AMADEUS

Article publié dans la Lettre n° 239


AMADEUS de Peter Shaffer. Adaptation Pol Quentin. Mise en scène Stéphane Hillel avec vingt comédiens dont Jean Piat, Lorànt Deutsch, Marie-Julie Baup, Gérard Caillaud, Gérard Maro, Jacques Fontanel, Olivier Pajot, Benoît Guillon, Sébastien Lalanne, Julien Girbig, Malik Issolah.
1791: Wolfgang Amadeus Mozart est seul, malade, dans la misère. Sa vie avait pourtant si bien commencé. Jeune prodige, il avait parcouru l’Europe avec son père, avait été reçu et adulé partout, avant de venir s’installer à Vienne où il avait rencontré Constanze Weber. L’Empereur Joseph II l’avait favorablement accueilli. Son mariage avec Constanze, sans le consentement de son père, avait été le premier faux pas, puis ses débordements verbaux, ses excentricités l’avaient peu à peu jeté au ban de la société. Un moment aidé par la franc-maçonnerie, il avait osé composer la Flûte enchantée, qui avait indigné les puissants membres de la loge. Il fut alors définitivement perdu. Cette descente aux enfers était-elle venue d’elle-même ou avait-elle été délibérément provoquée? Trente-deux ans après la mort de Mozart à Vienne en novembre 1823, Antonio Salieri va mourir. La rumeur laisse entendre qu’il a empoisonné Mozart. Va-t-il s'en défendre ou la laisser courir pour passer à la postérité?
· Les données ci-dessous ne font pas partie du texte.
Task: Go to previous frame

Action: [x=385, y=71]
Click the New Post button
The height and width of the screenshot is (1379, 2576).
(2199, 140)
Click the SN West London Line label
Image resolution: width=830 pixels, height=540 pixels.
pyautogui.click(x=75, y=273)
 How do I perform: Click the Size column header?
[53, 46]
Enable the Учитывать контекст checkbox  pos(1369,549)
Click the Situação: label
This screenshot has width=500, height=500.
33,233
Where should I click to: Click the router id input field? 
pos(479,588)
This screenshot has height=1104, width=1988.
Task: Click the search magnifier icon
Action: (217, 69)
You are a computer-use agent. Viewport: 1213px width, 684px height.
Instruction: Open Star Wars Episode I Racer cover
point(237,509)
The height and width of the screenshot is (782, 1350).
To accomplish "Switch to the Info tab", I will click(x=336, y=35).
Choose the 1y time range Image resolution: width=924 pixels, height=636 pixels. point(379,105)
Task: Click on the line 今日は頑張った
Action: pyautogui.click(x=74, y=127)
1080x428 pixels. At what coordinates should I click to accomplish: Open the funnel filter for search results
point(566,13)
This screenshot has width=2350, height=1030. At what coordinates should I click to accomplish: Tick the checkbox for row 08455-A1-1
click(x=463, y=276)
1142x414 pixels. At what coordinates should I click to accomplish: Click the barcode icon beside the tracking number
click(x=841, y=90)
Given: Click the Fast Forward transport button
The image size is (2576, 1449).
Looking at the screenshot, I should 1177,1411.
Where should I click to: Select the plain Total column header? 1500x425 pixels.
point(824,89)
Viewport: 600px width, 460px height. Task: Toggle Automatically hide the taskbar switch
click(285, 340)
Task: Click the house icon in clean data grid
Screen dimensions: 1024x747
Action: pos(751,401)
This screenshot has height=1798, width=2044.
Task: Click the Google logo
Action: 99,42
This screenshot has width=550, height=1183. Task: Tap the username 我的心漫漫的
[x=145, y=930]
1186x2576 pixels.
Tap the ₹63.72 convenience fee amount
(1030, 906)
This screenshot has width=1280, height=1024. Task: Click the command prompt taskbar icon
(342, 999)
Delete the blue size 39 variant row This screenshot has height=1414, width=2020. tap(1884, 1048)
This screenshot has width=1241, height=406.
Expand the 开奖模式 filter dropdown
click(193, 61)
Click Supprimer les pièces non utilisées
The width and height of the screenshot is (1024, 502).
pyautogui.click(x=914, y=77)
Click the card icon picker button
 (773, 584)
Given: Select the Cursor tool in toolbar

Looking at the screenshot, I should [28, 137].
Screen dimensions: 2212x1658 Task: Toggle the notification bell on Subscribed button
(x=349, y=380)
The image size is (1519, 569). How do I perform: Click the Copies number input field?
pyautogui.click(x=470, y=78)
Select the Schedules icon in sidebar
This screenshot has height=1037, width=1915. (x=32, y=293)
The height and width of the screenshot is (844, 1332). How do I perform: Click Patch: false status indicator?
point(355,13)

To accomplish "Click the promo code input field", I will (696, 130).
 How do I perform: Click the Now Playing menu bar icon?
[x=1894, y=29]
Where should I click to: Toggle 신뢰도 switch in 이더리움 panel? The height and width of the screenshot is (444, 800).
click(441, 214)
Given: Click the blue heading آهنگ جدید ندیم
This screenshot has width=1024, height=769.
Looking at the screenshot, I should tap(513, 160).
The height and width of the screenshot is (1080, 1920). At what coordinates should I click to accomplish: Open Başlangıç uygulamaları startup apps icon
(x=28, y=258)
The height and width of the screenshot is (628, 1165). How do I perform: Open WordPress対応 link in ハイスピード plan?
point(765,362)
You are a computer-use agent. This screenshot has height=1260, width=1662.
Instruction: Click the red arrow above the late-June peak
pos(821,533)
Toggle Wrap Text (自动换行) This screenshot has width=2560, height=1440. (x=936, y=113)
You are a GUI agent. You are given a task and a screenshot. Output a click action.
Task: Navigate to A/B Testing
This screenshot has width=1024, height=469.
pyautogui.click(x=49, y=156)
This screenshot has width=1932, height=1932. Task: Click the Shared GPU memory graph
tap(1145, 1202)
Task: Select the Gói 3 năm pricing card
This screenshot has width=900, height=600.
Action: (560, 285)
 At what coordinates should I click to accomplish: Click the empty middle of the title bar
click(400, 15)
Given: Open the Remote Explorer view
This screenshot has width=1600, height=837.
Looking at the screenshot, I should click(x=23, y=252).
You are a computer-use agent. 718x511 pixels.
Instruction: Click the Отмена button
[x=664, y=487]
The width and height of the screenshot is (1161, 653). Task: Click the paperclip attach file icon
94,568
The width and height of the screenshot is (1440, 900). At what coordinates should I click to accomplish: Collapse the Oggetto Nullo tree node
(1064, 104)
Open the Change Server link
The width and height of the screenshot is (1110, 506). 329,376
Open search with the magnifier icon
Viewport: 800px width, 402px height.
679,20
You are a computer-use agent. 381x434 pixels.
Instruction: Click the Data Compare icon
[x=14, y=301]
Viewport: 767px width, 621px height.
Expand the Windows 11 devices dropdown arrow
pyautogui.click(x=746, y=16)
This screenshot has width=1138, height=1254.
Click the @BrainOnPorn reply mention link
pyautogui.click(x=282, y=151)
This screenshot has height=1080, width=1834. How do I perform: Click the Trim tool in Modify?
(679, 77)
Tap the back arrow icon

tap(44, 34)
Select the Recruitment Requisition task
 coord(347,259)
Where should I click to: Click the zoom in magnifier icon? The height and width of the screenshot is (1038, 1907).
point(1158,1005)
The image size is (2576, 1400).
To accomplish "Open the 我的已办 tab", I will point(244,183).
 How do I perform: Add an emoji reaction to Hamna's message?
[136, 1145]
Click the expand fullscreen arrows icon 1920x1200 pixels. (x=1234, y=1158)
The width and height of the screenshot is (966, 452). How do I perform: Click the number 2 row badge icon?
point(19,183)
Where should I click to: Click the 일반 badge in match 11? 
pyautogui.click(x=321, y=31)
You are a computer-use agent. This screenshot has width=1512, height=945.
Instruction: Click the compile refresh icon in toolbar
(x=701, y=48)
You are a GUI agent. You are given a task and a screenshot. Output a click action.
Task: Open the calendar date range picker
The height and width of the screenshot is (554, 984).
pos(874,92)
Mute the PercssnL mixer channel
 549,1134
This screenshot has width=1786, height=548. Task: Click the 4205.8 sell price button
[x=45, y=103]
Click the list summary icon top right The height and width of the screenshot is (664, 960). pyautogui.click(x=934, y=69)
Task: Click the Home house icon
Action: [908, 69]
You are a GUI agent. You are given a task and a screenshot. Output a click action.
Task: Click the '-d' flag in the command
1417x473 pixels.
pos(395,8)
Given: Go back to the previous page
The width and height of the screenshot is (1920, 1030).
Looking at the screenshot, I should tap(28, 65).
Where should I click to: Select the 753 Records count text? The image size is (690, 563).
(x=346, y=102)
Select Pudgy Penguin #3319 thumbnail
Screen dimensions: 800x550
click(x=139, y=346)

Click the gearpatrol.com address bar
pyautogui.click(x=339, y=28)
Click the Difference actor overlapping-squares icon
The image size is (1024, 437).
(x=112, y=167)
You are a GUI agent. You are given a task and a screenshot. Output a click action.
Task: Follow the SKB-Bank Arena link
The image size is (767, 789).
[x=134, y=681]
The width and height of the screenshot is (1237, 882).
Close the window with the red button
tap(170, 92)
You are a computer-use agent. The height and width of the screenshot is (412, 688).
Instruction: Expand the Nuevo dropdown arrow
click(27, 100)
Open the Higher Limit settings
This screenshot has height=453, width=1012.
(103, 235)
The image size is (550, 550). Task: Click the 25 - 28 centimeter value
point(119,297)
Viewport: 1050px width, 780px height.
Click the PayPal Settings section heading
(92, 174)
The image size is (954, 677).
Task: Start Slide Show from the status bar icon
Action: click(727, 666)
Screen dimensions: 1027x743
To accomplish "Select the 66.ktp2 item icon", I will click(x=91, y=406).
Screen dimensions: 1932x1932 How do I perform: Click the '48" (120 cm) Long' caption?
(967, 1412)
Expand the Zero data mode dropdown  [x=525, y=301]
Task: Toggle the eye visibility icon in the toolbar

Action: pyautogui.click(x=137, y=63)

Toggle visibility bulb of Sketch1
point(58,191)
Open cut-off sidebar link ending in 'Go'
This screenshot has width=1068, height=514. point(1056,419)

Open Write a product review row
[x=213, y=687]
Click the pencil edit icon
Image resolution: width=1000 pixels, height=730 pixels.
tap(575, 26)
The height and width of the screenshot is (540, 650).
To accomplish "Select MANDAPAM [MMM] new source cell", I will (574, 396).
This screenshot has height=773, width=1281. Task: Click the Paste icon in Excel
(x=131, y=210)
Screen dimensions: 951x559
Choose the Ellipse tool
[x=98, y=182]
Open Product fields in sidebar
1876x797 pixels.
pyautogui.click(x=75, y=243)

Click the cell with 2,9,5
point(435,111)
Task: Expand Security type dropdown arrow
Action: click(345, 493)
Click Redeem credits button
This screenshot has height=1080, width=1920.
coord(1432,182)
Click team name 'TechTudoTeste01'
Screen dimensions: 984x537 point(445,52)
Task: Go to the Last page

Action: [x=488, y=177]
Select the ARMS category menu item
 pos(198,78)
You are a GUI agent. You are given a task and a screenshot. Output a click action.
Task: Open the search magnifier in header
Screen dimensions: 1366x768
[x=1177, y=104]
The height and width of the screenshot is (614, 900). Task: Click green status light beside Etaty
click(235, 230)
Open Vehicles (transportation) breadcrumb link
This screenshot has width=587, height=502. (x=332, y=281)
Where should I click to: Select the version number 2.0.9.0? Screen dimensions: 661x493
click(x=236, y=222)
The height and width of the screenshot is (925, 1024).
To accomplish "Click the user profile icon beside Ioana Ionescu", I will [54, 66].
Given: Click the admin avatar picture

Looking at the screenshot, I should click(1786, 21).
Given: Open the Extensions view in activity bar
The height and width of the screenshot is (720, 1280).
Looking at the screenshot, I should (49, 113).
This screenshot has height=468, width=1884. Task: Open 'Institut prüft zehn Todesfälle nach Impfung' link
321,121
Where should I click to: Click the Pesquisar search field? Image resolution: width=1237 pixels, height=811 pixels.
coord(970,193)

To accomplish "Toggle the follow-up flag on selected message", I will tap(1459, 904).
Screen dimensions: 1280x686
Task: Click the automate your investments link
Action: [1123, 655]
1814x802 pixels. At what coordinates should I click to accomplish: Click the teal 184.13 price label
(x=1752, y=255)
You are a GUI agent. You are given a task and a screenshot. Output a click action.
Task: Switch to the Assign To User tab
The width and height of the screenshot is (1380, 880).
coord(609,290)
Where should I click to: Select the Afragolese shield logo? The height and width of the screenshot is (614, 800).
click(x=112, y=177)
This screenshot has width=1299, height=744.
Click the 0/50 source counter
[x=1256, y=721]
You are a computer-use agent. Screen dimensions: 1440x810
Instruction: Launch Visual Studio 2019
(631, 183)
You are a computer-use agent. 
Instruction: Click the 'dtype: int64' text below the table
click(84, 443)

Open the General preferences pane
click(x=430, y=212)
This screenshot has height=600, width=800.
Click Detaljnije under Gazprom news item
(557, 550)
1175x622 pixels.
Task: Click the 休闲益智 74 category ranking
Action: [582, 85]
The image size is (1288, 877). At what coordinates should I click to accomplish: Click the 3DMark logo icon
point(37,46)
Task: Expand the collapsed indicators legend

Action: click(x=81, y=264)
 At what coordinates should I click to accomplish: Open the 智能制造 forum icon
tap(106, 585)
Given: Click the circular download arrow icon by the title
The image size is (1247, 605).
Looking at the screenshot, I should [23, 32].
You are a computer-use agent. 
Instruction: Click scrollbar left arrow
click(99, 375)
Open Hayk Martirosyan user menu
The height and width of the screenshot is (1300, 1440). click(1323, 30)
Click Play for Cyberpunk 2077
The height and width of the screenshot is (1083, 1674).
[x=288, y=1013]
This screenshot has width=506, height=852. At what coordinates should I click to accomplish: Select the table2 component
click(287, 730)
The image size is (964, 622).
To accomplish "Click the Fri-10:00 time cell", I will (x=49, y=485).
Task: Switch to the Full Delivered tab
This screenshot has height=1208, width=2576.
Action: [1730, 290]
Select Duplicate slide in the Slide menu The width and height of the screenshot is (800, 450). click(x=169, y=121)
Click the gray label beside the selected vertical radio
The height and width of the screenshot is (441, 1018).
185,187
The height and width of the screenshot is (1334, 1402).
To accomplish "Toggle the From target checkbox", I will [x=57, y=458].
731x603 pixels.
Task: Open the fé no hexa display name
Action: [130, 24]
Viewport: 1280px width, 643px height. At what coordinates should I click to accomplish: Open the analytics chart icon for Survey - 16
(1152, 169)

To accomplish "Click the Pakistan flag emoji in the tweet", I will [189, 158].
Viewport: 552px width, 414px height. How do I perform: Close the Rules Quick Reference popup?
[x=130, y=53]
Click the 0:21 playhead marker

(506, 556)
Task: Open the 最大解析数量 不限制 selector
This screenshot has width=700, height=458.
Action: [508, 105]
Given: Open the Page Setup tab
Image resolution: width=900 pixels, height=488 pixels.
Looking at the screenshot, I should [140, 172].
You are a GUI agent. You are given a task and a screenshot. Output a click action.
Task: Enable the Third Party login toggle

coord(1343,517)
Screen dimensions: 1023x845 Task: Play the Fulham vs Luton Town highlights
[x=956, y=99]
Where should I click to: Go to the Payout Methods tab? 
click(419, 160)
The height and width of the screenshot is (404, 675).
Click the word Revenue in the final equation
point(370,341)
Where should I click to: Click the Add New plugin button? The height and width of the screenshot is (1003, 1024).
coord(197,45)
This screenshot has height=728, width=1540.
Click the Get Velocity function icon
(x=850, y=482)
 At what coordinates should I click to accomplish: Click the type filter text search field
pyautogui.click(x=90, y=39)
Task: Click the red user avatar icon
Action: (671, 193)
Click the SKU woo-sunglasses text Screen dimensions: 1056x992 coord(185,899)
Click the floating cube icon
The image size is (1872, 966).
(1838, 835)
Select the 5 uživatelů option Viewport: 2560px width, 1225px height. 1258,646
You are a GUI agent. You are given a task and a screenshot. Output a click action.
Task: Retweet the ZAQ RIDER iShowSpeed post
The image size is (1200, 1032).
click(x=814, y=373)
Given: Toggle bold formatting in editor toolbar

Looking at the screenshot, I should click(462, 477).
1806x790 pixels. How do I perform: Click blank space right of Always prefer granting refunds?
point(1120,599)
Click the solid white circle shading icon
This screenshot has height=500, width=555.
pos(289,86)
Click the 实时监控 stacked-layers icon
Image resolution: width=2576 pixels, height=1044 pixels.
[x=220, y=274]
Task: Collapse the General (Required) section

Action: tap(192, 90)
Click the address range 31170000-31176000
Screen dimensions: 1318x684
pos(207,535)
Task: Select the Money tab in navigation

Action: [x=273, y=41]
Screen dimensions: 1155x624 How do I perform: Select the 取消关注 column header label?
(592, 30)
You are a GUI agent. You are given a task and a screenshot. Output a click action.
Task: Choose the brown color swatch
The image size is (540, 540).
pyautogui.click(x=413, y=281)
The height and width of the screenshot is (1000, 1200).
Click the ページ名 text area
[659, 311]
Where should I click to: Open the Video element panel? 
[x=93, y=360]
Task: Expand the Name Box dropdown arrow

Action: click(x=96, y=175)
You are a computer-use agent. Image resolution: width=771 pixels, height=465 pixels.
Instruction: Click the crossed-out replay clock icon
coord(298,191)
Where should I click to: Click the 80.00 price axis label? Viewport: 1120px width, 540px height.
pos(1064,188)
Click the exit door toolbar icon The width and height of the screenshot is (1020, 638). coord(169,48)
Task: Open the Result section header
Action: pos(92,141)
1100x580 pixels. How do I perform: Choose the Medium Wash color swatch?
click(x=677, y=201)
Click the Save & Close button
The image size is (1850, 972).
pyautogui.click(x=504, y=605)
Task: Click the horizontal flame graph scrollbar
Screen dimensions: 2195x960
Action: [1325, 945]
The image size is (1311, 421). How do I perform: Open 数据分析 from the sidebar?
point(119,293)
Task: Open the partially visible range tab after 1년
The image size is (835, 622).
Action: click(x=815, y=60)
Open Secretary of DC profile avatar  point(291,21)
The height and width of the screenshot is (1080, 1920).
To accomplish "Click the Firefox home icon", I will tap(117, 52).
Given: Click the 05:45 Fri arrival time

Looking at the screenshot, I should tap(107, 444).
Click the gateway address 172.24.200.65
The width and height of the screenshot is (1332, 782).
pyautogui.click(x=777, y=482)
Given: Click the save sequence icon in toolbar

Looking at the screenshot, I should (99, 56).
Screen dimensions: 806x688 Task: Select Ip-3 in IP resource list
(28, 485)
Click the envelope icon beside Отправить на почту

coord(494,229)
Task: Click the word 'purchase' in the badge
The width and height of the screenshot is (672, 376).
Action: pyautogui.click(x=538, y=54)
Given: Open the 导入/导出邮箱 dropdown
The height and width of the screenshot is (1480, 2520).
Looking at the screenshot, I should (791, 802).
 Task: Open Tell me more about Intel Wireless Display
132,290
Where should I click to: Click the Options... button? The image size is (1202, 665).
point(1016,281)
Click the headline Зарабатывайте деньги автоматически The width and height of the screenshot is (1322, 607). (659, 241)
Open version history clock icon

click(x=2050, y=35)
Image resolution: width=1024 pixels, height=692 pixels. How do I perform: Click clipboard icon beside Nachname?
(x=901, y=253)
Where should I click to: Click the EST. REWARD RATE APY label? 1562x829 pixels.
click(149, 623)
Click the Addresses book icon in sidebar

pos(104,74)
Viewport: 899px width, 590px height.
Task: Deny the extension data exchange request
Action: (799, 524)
En 1781, Antonio Salieri a trente et un ans. Marié, il est le compositeur de la Cour. Son talent est incontesté, les élèves affluent. Puis arrive ce jeune salzbourgeois, rempli de morgue, qui se met au clavecin et joue une sérénade. Salieri écoute incrédule: « Il me semblait que je venais d’entendre la voix de Dieu ». L’empereur, conquis, lui commande un opéra comique allemand. Mozart compose Idoménée, roi de Crète. « Du brio dira l’empereur, mais trop de notes ... ». Les oeuvres se succèdent. L’Enlèvement au sérail ne fait pas l’unanimité mais Salieri perçoit définitivement, non plus un talent, mais un génie qu’il ne pourra jamais égaler. Cette conviction est confortée par les partitions originales que Constance, venue solliciter son appui, lui a apportées. Pas une rature, pas une surcharge, « une suite de notes enchanteresses ». Salieri décide alors d’agir, d’écraser ce jeune prodige impudent, il entreprend « le combat entre Dieu et lui dont Mozart devient le champ de bataille ». C’est à cette époque que Mozart compose ses concerti, les Noces de Figaro et Don Giovanni, après le décès de son père, puis commence à exécuter une étrange commande qu’il laissera inachevée, ce Requiem , pour lequel Salieri prédira: « Cette musique célébrera les deuils et les funérailles de toutes les années à venir ». La musique de Mozart traversera les siècles, la sienne sera oubliée.
Comment porter cette oeuvre foisonnante et romancée sur scène, comment parvenir à en raconter les multiples événements et à exprimer les sentiments qui la composent? Si le doigt de Dieu s’était posé sur Mozart, celui de l’ange de l’inspiration n’est peut-être pas très loin de Stéphane Hillel !
Grâce à des décors judicieusement agencés, il offre une scénographie aérienne, légère et élégante comme le XVIIIe siècle, berceau de son histoire, baignée par les merveilleux passages d’une musique céleste qui, au grand dam de son ennemi, a traversé les siècles. Il utilise finement les comédiens pour des jeux de scène qui viennent agréablement animer la confession de Salieri. Celui-ci est magistralement interprété par Jean Piat, au sommet de son art, et par un formidable Lorànt Deutsch qui confirme un talent remarqué dans La Reine de Beauté de Leenane (Lettre n°214). Mozart truculent, Salieri impérial, ce sont deux présences aussi fortes l’une que l’autre qui se répondent. La passion et l’émotion, inhérentes au spectacle, enveloppent un public qui ovationne debout la performance, c’est assez rare pour être rapporté. Théâtre de Paris 9e.